The hip is commonly considered as the region of the body where the thighs meet the torso. Medically speaking, the hip region is considered as the area around the hip joint. This region is made up of various structures including the hip joint, part of the thighbone (femur), hipbone, thigh muscles, tendons, ligaments, joint capsule or bursa, cartilage, nerves, and blood vessels. Inflammation or an injury to any of these structures can cause hip pain.
Because the hip region contains many structures, a hip pain can be felt in many different areas around the hip, groin, and low back. The location of the hip pain can sometimes give the doctor an idea of the possible cause of the hip pain.
Causes of hip pain
There are many causes of hip pain. It could be due to:
- Arthritis - Degenerated or inflamed hip joints due to osteoarthritis or rheumatoid arthritis. Pain from arthritis is usually felt in the groin area and gradually becomes severe over time.
- Dislocated hip joint due to trauma
- Bursitis - There are three sacs called “bursae” in or near the hip. These fluid-filled sacs help cushion and protect the joints. “Bursitis” is the medical term for when one of these sacs gets irritated or inflamed. People whose hip pain is caused by bursitis usually feel more pain if they lay on their side, or if someone presses against the side of their hip.
- Fractured hipbone or thighbone - Fracture and hip dislocation are classically preceded by a history of injury. In addition, these are characterized by hip pain associated with visible or obvious signs of deformity.
- Torn muscles or tendons from vigorous activities - Pain that is from muscle or tendon strain is usually worse with movement of the legs.
- Bone cancer or bone metastasis - Bone cancer or the spread of other cancers to the bone (metastasis) can cause severe bone pain which can occasionally be felt in the hip area.
- Bone infection or osteomyelitis - Bone infection is usually characterized by hip pain that is associated with fever.
- Nerve impingement - Impingement of the nerves from the spine can cause other neurologic symptoms like weakness and numbness of the legs on top of the hip pain.
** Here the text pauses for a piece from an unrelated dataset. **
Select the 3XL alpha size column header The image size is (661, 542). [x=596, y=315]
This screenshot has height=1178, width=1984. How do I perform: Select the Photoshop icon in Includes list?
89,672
- Referred pain from other structures like in a hernia or in passage of kidney stones and even sometimes knee disorders will refer pain to the hip.
When to see the doctor
Consult your doctor immediately if:
- Your hip pain is secondary to a fall or an injury
- There is an obvious deformity on your hip
- Your hip is bruised or bleeding
- You cannot bear weight on your hips
- It is difficult to move your legs or to ambulate
- Your hip pain is associated with fever
- Your hip pain is not improving after a week
- Your hip pain is associated with leg numbness or weakness
The treatment of hip pain depends on the underlying cause. These might include:
- Pain medications such as anti-inflammatories (ibuprofen) or acetominophen for symptomatic relief of pain
- Anti-inflammatory drugs including steroid injections for arthritis and tendinitis
- Antibiotics as necessary for bone infection
- Physical therapy for nerve impingement
- Surgery for fracture or dislocation
Other helpful steps that could help in alleviating the pain are the following:
Rest your painful hip. Do not work through the pain.
- Apply ice compress.
- Avoid weight bearing on your painful hip.
- Lose weight if you are obese to decrease the stress on your hips.
- Ask your doctor about the use a cane or crutch to support your hips.
- Do stretching before you exercise or before you engage in sports.